Transcribe the material word for word, beginning at the line that contains "Where should I click to: Open the sRGB" and continuing through the last line of the material.
--- DATA FOR THIS TASK ---
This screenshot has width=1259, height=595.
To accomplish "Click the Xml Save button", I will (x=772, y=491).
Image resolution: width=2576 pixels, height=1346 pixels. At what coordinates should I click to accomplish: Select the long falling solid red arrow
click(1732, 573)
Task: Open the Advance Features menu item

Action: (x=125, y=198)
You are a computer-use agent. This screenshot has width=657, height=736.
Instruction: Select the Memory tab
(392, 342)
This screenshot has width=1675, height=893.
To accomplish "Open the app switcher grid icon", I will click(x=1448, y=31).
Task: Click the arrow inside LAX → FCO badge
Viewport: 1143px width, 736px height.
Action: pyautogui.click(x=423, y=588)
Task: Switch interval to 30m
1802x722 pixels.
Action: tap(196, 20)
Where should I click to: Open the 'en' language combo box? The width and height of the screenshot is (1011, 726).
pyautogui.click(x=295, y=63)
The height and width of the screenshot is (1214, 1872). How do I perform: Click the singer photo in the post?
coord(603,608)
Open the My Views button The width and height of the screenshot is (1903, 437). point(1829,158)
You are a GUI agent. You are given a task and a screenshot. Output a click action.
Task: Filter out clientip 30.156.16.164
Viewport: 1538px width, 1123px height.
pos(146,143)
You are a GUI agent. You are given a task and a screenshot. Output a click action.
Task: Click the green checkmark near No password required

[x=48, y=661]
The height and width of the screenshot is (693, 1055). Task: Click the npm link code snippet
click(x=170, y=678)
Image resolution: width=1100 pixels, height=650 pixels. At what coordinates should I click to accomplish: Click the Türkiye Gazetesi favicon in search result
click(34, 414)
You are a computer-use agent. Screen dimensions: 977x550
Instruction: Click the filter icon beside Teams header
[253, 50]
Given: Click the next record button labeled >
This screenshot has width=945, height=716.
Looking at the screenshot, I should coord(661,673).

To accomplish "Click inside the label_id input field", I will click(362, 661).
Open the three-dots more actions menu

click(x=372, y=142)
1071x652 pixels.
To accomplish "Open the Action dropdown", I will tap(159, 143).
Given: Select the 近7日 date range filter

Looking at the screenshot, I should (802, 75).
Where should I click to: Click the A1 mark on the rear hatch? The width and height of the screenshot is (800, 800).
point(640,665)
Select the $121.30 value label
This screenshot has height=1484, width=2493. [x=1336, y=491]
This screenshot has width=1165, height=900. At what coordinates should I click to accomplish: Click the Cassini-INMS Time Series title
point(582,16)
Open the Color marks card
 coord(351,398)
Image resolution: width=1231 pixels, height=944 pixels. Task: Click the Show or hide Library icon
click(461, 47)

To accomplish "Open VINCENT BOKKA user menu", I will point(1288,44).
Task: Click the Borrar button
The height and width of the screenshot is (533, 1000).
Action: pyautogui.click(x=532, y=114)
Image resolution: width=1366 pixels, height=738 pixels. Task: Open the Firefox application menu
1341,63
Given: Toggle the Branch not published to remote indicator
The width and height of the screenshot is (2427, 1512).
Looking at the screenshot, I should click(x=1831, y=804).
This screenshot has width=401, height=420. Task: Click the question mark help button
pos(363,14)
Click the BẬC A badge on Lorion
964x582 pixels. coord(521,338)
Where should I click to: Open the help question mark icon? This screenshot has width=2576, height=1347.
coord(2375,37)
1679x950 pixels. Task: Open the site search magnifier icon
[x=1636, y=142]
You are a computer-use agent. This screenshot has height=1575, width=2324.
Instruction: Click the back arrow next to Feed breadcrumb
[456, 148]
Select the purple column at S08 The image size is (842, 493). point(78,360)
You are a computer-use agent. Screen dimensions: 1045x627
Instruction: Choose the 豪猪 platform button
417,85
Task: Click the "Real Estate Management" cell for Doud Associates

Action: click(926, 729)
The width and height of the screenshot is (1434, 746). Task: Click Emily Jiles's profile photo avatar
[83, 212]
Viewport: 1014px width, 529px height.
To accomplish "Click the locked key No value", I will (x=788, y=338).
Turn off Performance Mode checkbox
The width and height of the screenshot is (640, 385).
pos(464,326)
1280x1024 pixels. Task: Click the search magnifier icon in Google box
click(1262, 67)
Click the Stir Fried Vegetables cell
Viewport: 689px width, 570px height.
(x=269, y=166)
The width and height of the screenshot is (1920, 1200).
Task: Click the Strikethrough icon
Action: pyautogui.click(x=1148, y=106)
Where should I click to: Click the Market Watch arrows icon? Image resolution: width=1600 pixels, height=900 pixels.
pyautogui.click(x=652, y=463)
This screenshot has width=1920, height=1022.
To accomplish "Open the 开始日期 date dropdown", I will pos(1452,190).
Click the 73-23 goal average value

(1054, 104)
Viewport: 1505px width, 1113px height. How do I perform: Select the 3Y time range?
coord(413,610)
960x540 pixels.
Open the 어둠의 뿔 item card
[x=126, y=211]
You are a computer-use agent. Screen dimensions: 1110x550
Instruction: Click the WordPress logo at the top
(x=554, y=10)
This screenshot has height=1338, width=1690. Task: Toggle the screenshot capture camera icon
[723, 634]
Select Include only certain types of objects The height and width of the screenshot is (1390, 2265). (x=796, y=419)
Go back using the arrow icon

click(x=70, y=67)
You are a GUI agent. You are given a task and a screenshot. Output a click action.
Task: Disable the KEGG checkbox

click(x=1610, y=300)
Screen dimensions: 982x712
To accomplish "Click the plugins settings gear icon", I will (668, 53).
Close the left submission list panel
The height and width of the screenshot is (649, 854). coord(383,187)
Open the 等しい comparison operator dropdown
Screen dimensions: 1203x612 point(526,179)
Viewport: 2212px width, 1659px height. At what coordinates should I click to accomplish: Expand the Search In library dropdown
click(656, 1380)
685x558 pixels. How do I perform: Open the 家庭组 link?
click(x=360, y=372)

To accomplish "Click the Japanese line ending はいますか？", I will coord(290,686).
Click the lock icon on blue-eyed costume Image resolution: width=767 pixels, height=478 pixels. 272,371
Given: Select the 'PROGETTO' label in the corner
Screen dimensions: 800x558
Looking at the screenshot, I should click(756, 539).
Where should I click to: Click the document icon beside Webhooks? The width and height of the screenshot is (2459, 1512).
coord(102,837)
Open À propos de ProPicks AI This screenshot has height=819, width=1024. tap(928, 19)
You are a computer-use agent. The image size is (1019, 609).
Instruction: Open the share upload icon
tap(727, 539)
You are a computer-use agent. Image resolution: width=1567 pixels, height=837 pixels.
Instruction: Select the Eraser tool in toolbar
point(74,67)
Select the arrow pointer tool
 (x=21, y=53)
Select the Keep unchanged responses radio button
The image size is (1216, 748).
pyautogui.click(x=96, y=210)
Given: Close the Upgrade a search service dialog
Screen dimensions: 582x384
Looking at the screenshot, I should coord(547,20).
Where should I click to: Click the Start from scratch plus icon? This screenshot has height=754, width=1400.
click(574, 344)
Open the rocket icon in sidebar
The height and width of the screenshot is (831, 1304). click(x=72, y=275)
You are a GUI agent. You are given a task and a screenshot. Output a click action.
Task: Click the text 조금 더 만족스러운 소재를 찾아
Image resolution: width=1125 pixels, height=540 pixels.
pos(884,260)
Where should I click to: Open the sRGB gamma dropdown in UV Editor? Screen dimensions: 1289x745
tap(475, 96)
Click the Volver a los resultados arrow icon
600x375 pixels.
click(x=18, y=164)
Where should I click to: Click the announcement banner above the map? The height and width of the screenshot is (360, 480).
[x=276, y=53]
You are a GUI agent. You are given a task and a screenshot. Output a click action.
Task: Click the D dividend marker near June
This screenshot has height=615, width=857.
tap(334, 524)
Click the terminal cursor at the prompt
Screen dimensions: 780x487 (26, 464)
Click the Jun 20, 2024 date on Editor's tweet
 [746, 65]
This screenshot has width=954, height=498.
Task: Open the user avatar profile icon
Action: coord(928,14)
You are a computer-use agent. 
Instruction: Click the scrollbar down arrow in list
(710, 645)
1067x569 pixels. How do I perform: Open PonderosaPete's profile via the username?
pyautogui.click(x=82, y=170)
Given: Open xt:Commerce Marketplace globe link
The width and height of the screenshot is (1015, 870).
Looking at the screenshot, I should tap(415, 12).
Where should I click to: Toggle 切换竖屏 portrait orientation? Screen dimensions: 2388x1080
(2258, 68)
---
*FINAL ANSWER*
Where should I click to: Open the sRGB gamma dropdown in UV Editor? Screen dimensions: 1289x745
tap(475, 96)
Click the Volver a los resultados arrow icon
600x375 pixels.
click(x=18, y=164)
Where should I click to: Click the announcement banner above the map? The height and width of the screenshot is (360, 480).
[x=276, y=53]
You are a GUI agent. You are given a task and a screenshot. Output a click action.
Task: Click the D dividend marker near June
This screenshot has height=615, width=857.
tap(334, 524)
Click the terminal cursor at the prompt
Screen dimensions: 780x487 (26, 464)
Click the Jun 20, 2024 date on Editor's tweet
 [746, 65]
This screenshot has width=954, height=498.
Task: Open the user avatar profile icon
Action: coord(928,14)
You are a computer-use agent. 
Instruction: Click the scrollbar down arrow in list
(710, 645)
1067x569 pixels. How do I perform: Open PonderosaPete's profile via the username?
pyautogui.click(x=82, y=170)
Given: Open xt:Commerce Marketplace globe link
The width and height of the screenshot is (1015, 870).
Looking at the screenshot, I should tap(415, 12).
Where should I click to: Toggle 切换竖屏 portrait orientation? Screen dimensions: 2388x1080
(2258, 68)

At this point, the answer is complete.